# Page extract
··········
I know this all sounds odd as hell. It was weird to me, too, not knowing a thing about D/s at the time. I was uncomfortable with it on many levels. First, I knew I wasn’t gay but I wasn’t so sure about Smitty. At the same time, I did feel conflicted about being somewhat turned on. It produced an adrenaline rush of a sort. Only another dominant would probably understand it, although I can’t speak for anyone else. You might be creeped out by reading it. I get kinda creeped writing it. But it was an important revelation to me and it’s only recently that I came to realize that I had and probably always have had a sort of sadistic dominant side. Who knows what might have happened if I had a little more knowledge back then? For one thing, I probably wouldn’t have moved out. At the end of the semester, I moved into a condo with a couple of other guys. It was further from campus, but infinitely nicer and roomier. I never had the sort of conflicts I had to put up with Smitty.

I also would have sought a more submissive woman and better respected and treated her when I found her. I eventually did end up with one, but was still so in the dark about kinks and BDSM that I was clueless what to do exactly when she did tell me she wanted it rough and hard. It’s only been in the past 3 or so years that I’ve begun to explore this new area.
··········
[Target pointing data]

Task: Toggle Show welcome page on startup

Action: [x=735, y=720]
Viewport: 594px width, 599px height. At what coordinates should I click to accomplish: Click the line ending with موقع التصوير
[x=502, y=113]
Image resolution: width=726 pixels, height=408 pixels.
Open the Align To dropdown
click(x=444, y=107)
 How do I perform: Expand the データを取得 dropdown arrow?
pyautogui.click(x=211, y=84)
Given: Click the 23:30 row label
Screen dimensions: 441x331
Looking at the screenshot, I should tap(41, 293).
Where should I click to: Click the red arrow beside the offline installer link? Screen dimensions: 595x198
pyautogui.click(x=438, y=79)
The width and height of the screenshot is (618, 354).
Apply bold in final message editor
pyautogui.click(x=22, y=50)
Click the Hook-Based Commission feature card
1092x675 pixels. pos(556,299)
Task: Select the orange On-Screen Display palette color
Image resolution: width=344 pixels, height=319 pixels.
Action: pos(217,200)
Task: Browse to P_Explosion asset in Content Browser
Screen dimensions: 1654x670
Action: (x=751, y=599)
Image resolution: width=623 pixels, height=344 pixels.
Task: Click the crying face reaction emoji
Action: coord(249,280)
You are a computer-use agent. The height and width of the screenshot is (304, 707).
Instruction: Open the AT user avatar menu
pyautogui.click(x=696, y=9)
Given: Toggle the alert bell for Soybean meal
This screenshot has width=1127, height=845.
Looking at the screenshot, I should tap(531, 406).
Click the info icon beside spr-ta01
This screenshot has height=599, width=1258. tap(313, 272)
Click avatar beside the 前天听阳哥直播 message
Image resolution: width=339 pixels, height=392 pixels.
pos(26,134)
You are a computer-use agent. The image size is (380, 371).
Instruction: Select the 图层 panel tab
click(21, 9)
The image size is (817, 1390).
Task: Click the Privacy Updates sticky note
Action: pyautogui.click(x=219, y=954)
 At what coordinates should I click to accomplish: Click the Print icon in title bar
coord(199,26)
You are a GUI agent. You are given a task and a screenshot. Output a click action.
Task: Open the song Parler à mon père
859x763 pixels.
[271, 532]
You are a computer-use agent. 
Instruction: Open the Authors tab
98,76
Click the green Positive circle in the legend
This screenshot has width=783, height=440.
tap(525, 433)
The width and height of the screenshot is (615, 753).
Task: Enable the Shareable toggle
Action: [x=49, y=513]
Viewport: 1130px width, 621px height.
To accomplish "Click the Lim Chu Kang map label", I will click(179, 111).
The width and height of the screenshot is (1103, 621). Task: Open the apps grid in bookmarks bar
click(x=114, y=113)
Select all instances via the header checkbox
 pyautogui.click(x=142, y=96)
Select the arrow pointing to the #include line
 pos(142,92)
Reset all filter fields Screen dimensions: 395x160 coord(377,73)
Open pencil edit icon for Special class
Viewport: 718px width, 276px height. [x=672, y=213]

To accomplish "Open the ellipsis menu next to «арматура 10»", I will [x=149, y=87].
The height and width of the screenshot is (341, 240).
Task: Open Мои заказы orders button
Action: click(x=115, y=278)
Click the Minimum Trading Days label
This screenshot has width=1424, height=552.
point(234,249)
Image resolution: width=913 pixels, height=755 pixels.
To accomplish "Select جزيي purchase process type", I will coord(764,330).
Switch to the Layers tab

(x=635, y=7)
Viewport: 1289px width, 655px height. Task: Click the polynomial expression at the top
··········
# Exercise A
Summarize the passage in two sentences.
# Exercise B
Reproduce the passage word for word, everything from "I also would" down to "this new area.".

# Worked solution A
The writer describes feeling uncomfortable, conflicted and somewhat turned on by what happened with Smitty, and only recently came to realize having long had a sort of sadistic dominant side. With more knowledge back then, the writer probably wouldn't have moved out and would have sought a more submissive woman and treated her better; the writer did end up with one but was clueless about kinks, and has begun exploring this area only in the past three or so years.

# Worked solution B
I also would have sought a more submissive woman and better respected and treated her when I found her. I eventually did end up with one, but was still so in the dark about kinks and BDSM that I was clueless what to do exactly when she did tell me she wanted it rough and hard. It’s only been in the past 3 or so years that I’ve begun to explore this new area.